What a beautiful car. Amazing job by the ferrari and THJr teams.
Tom Hartley Jr overseen restoration? why did he agree Brandoli restoring the body with wrong details? Seams at front (windscreen) and rear above sail panel. Car did not have when it was new. Or am I wrong and the car had seams but can not be seen in the photographs? I need new eyes. Image Unavailable, Please Login Image Unavailable, Please Login Image Unavailable, Please Login
Hey, hey, now !?! It's Classiche built & certified authentic, so who cares if any & all details are correct or not !
Great production. Can anyone comment why at 21:13 of this production it shows the pistons reaching out of the deck of the block about .100" (!!) while the crank being rotated, any reason why? Is it something common with these particular V12 engines? I've heard of pistons coming above deck .010 or so but this appears egregious.
For years I wondered why this survivor looked like crap. Later turned out it had a terrible replica body! Great news that it has been restored.
It is curious that there have no further comments to this… The seams were certainly not present in the images I have seen from when the car arrived in the UK in readiness for 1962 season. I’m more curious now as to how the car will be received at Pebble Beach (in class M). Paul
The judges for that class are well versed historians and spend considerable time researching each car. And are not unaccustomed to liberties taken by the restorer.
One would like to think so…unless the ‘influencers’ have taken over there too… I’d be curious to learn how the restoration party came to the conclusion to add the seams. Maybe the holy archives show something that the period images don’t… Paul
That was a joy to watch. I encountered a picture of a 250 GTO in a book at about age 5-6. Stopped my heart. Still does.
Maybe they copied the 3589 drawing. Please see snip from the Tom Hartley Jr video. Image Unavailable, Please Login Image Unavailable, Please Login I think I can see a line but if so it is very faint. But that may just show where the roof joins the B Pillar/Sail Panel and is not for a seam. I researched the seams on GTOs years ago. Please see my post here from 2020.
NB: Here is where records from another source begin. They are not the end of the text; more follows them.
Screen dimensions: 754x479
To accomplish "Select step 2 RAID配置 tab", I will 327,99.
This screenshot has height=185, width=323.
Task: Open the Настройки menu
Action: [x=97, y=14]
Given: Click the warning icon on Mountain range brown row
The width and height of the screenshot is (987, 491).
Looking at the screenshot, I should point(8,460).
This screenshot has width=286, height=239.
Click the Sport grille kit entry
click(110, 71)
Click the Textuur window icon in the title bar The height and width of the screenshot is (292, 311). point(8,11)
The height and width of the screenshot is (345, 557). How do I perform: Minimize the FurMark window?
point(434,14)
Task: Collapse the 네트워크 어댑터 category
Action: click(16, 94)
3589 GT did not have the seams in the sail panel as delivered. First 250 GTO with these was 3757 GT. However, Ferrari may have insisted/advised that the seams be added to protect the integrity of the original body as there was a weakness here where stress cracking occurred and in other places on the S1 GTO body. See post here.
One on one copy of the original...? The new body was a terrible hack job made in the 80's by I don't know who!
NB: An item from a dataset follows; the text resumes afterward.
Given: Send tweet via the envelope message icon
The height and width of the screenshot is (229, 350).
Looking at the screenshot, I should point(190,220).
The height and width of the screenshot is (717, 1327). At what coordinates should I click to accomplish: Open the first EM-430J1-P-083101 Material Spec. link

Mind you, when Ferrari Classiche restored 3387 GT through Maranel Classic they actually removed the sail panel seams that were on the body (had been rebodied in 1964 with a new later style S1 GTO Scaglietti? body that had the seams) to restyle as it was at Sebring 1962, which as the 2nd GTO built did not have the seams when new. When Ferrari Classiche restored 3809 GT (renumbered 3527 GT) they did not add the seams to this new body. It did not have the seams from new. When 3445 GT went back to Classiche to be repaired after its accident about 10 years ago they corrected the front/nose to original (but remained in the later livery) and left the sail panel seams on the car which it did not have when new. This may not have been a full restoration though and more an accident repair.
The driver has been posting a lot of content about the car, and even generic GTO content before THJ publicly announced 3589... According to their respective socials, they've been spending a lot of time together, so I think it's a reasonable assumption.